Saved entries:
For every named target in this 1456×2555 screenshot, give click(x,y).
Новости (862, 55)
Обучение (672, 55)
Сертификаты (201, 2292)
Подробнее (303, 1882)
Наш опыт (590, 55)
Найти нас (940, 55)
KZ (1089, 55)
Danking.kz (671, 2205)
* * *
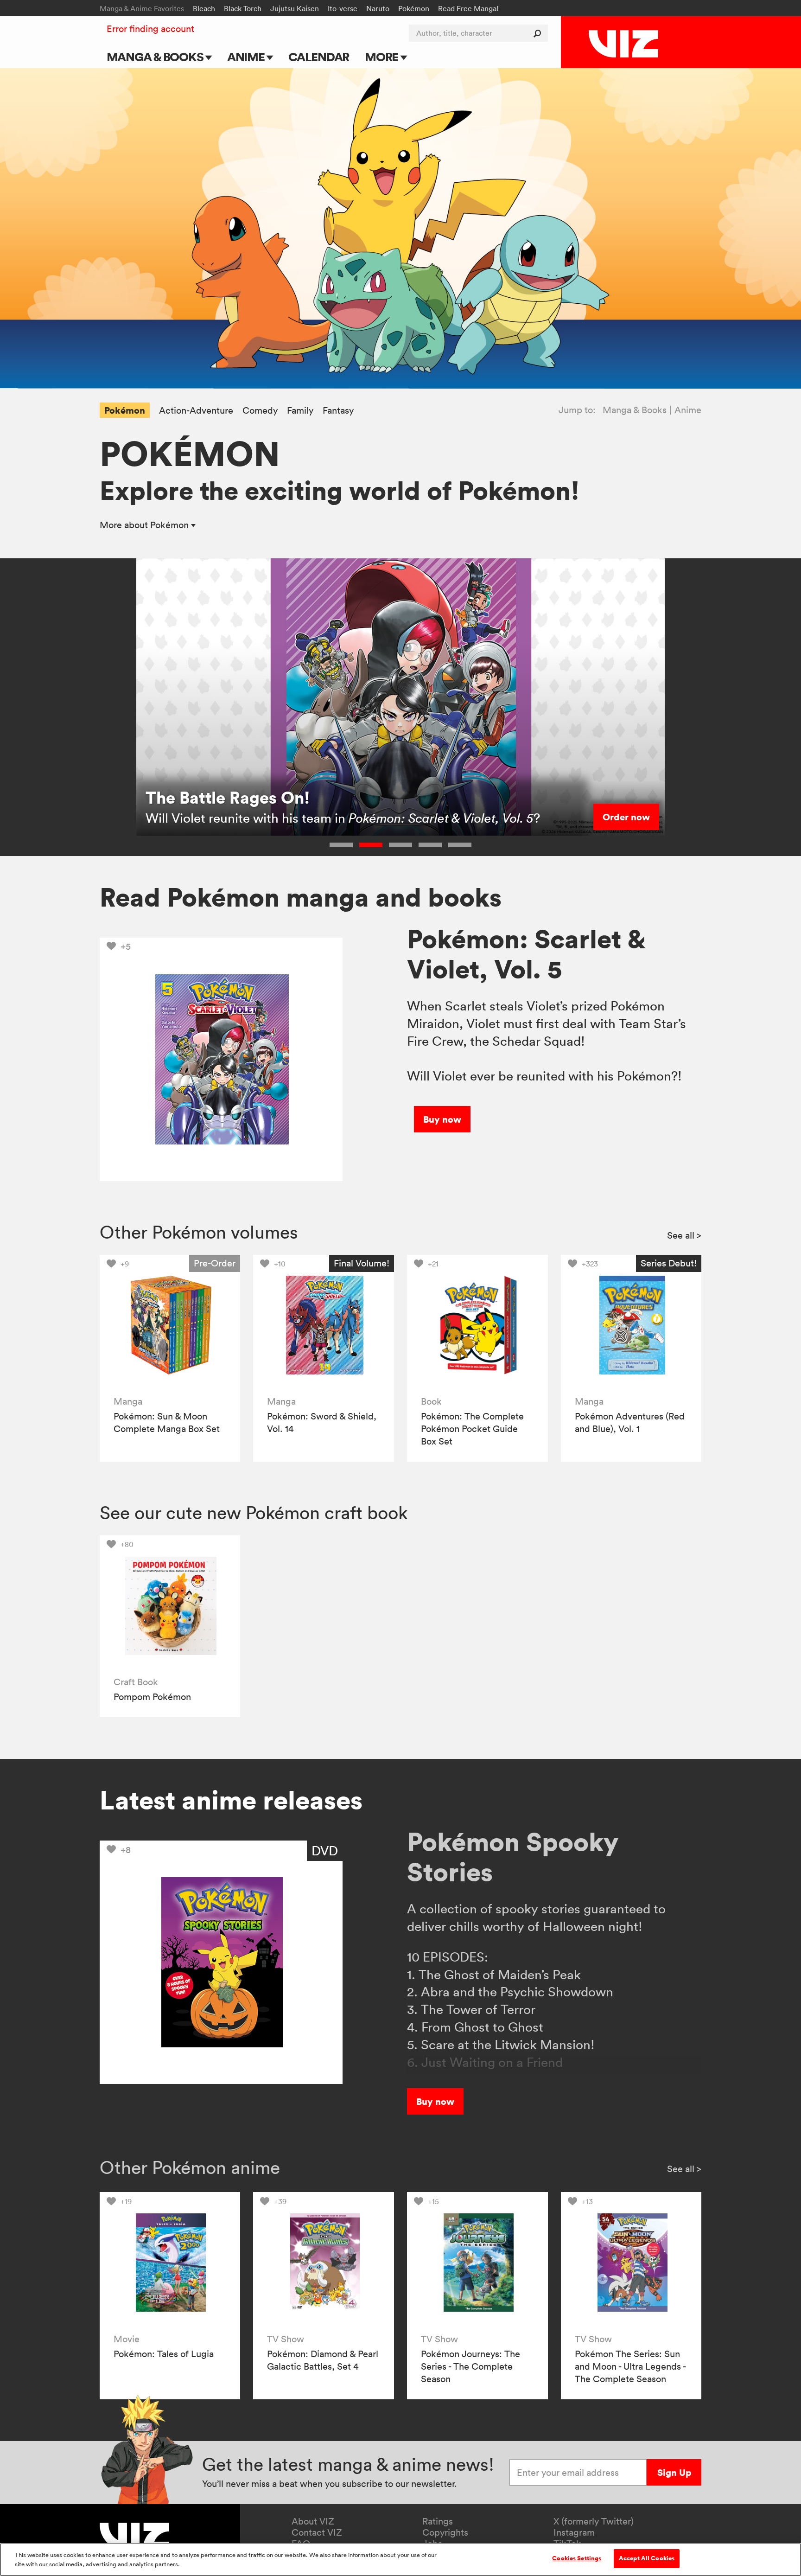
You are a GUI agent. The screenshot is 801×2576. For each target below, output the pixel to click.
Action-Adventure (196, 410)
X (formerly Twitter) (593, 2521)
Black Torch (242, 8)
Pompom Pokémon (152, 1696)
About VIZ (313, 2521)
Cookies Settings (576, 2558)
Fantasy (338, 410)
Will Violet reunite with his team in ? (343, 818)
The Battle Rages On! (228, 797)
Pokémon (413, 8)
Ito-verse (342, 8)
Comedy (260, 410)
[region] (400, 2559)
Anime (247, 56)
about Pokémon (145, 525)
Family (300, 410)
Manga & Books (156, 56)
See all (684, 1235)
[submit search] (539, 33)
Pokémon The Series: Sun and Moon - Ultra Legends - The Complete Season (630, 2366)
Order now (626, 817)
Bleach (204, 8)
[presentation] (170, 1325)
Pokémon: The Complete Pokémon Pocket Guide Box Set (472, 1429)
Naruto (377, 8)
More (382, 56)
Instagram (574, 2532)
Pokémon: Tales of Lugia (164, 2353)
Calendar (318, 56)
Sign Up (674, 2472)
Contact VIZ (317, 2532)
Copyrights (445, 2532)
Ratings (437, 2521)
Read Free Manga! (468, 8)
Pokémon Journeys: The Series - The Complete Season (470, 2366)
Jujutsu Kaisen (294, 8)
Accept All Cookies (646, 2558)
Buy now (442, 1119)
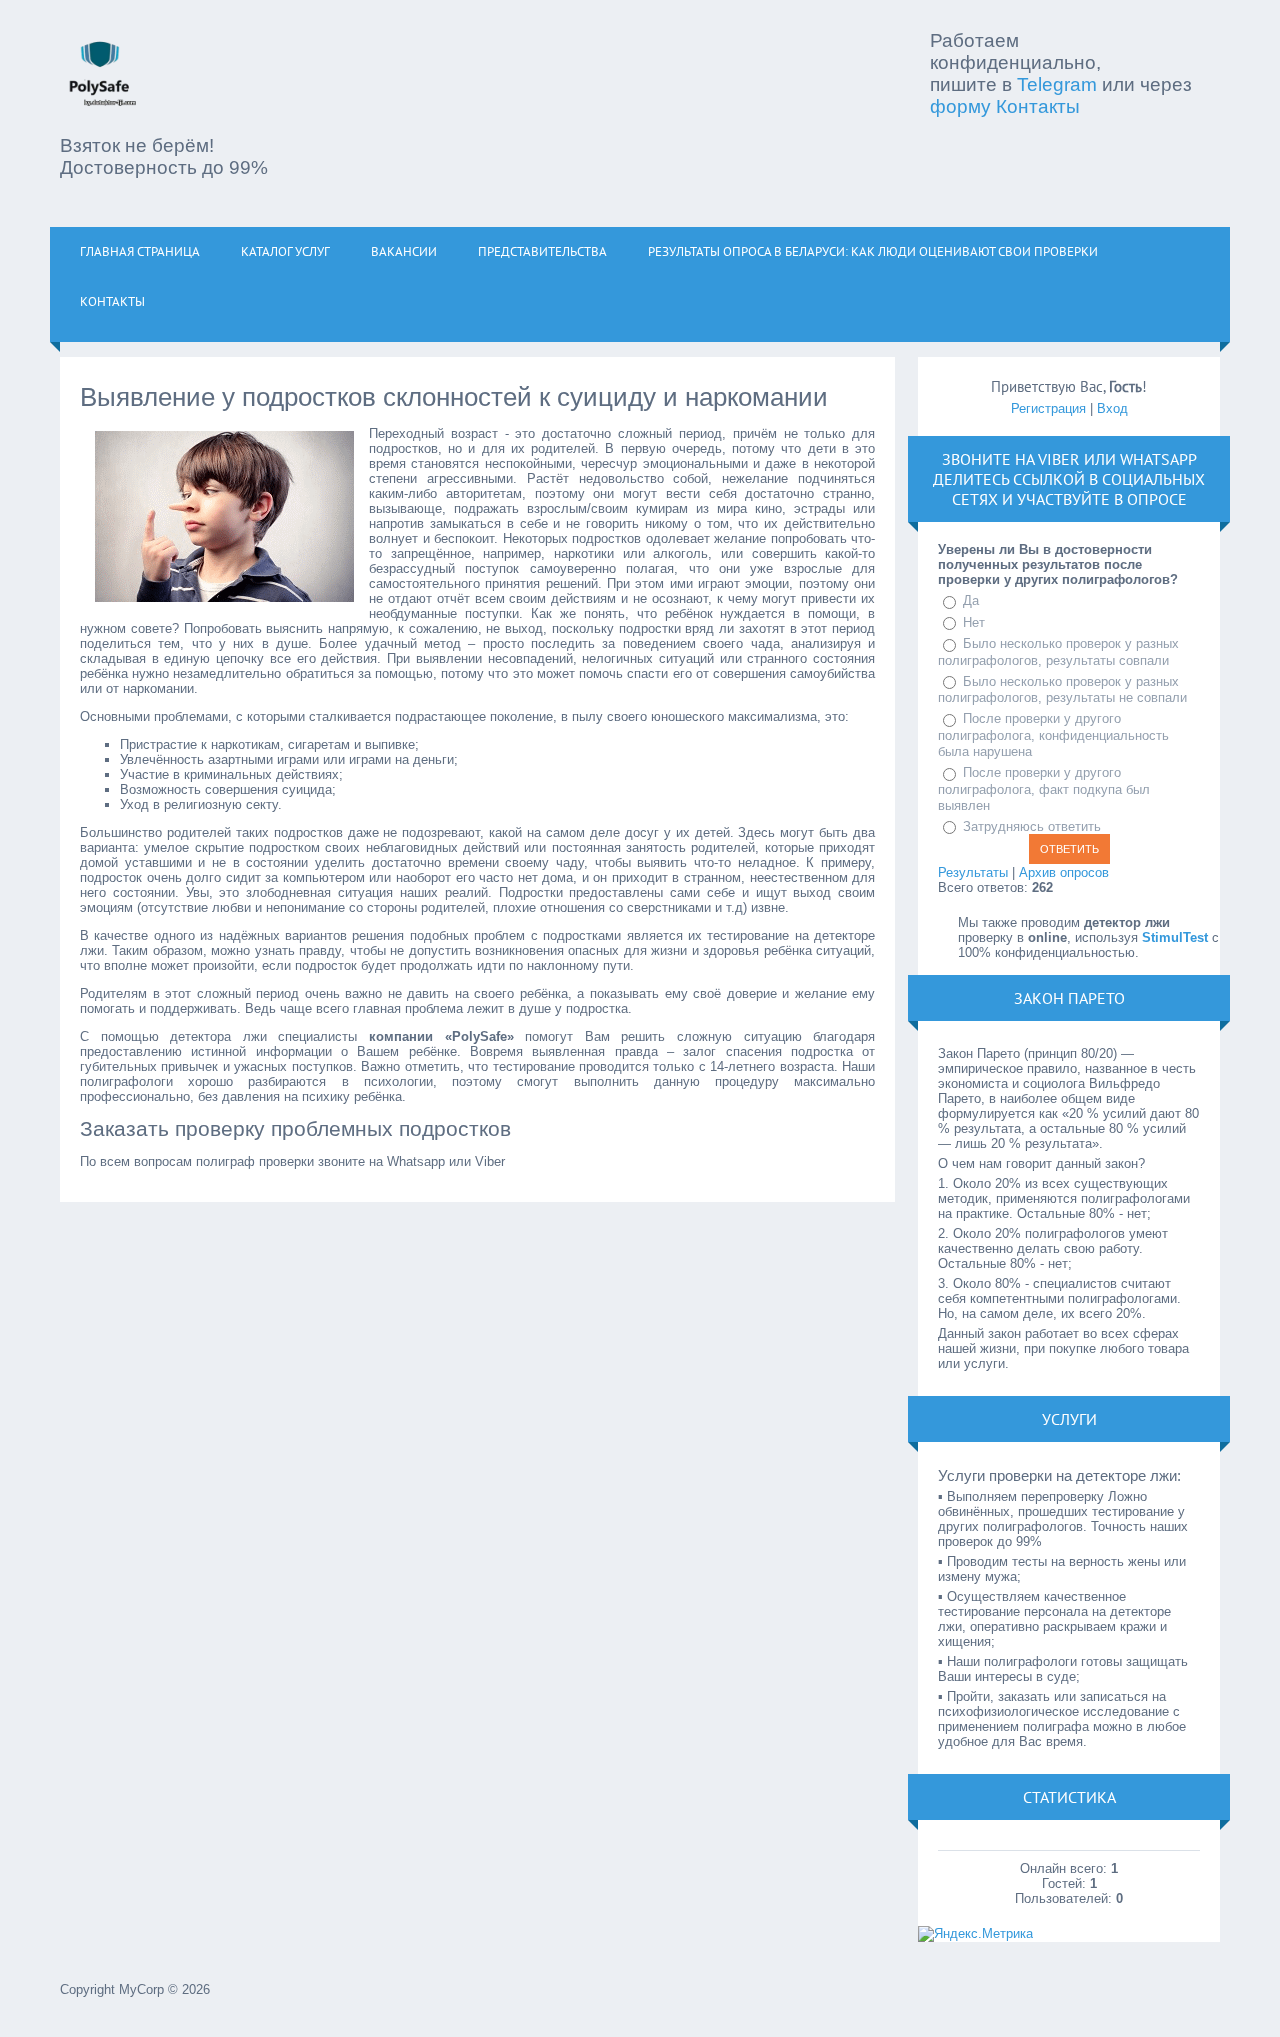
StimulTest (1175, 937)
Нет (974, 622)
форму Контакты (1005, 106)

§ **WHAT THE TASK REQUIRES**
Copy only this part of the entries above: the line with "For every named", the line with "Danking.kz (671, 2205)", and the lines between, all exactly as written.

§ **SOLUTION TO THIS PROBLEM**
For every named target in this 1456×2555 screenshot, give click(x,y).
Новости (862, 55)
Обучение (672, 55)
Сертификаты (201, 2292)
Подробнее (303, 1882)
Наш опыт (590, 55)
Найти нас (940, 55)
KZ (1089, 55)
Danking.kz (671, 2205)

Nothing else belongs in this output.